Darkness by Lord Byron  
  
I had a dream, which was not all a dream. 
The bright sun was extinguished, and the stars 
Did wander darkling in the eternal space, 
Rayless, and pathless, and the icy earth 
Swung blind and blackening in the moonless air; 
Morn came and went -and came, and brought no day, 
And men forgot their passions in the dread 
Of this their desolation; and all hearts 
Were chilled into a selfish prayer for light; 
And they did live by watchfires -and the thrones, 
The palaces of crowned kings -the huts, 
The habitations of all things which dwell, 
Were burnt for beacons; cities were consumed, 
And men were gathered round their blazing homes 
To look once more into each other's face; 
Happy were those which dwelt within the eye 
Of the volcanoes, and their mountain-torch; 
A fearful hope was all the world contained; 
Forests were set on fire -but hour by hour 
They fell and faded -and the crackling trunks 
Extinguished with a crash -and all was black. 

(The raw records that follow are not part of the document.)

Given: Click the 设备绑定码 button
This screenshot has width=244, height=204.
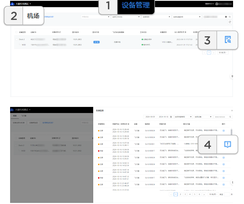Looking at the screenshot, I should [x=34, y=123].
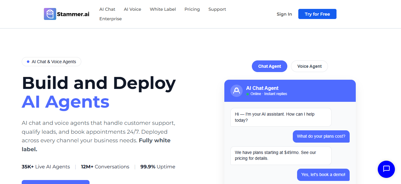The width and height of the screenshot is (401, 184).
Task: Open the Support nav link
Action: click(217, 9)
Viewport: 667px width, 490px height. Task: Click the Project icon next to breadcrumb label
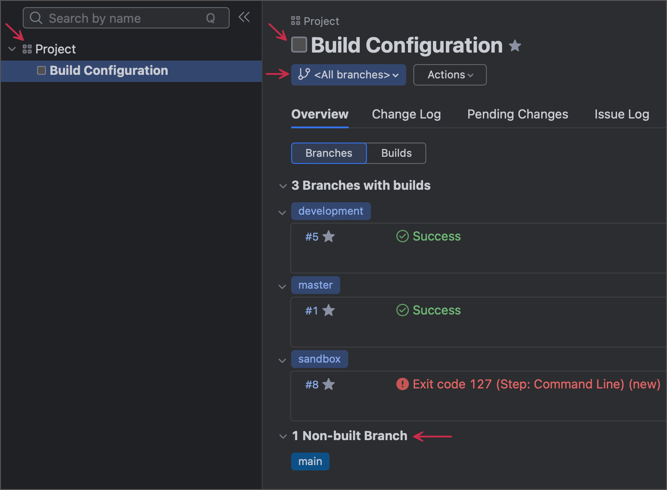(295, 20)
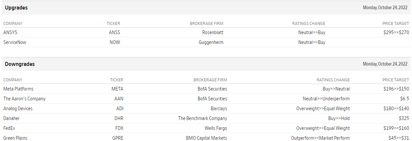Click the $295>>$270 price target value
This screenshot has height=141, width=412.
(396, 32)
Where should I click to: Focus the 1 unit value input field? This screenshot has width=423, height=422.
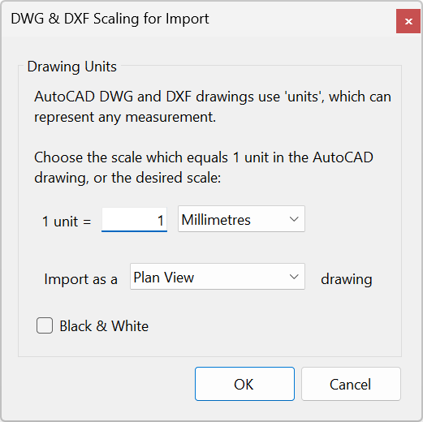point(134,220)
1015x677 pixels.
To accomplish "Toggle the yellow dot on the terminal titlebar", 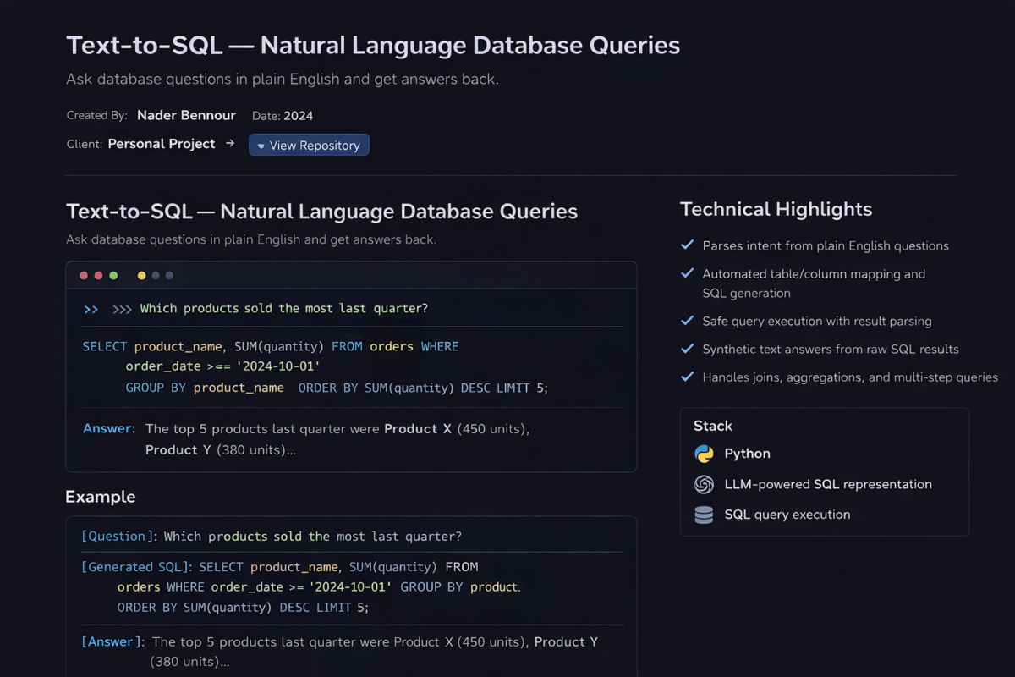I will 140,275.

The brows of men by the despairing light 
Wore an unearthly aspect, as by fits 
The flashes fell upon them: some lay down 
And hid their eyes and wept; and some did rest 
Their chins upon their clenched hands, and smiled; 
And others hurried to and fro, and fed 
Their funeral piles with fuel, and looked up 
With mad disquietude on the dull sky, 
The pall of a past world; and then again 
With curses cast them down upon the dust, 
And gnashed their teeth and howled; the wild birds shrieked, 
And, terrified, did flutter on the ground, 
And flap their useless wings; the wildest brutes 
Came tame and tremulous; and vipers crawled 
And twined themselves among the multitude, 
Hissing, but stingless -they were slain for food; 
And War, which for a moment was no more, 
Did glut himself again; -a meal was bought 
With blood, and each sate sullenly apart 
Gorging himself in gloom: no love was left; 
All earth was but one thought -and that was death, 
Immediate and inglorious; and the pang 
Of famine fed upon all entrails -men 
Died, and their bones were tombless as their flesh; 
The meagre by the meagre were devoured, 
Even dogs assailed their masters, all save one, 
And he was faithful to a corse, and kept 
The birds and beasts and famished men at bay, 
Till hunger clung them, or the drooping dead 
Lured their lank jaws; himself sought out no food, 
But with a piteous and perpetual moan, 
And a quick desolate cry, licking the hand 
Which answered not with a caress -he died. 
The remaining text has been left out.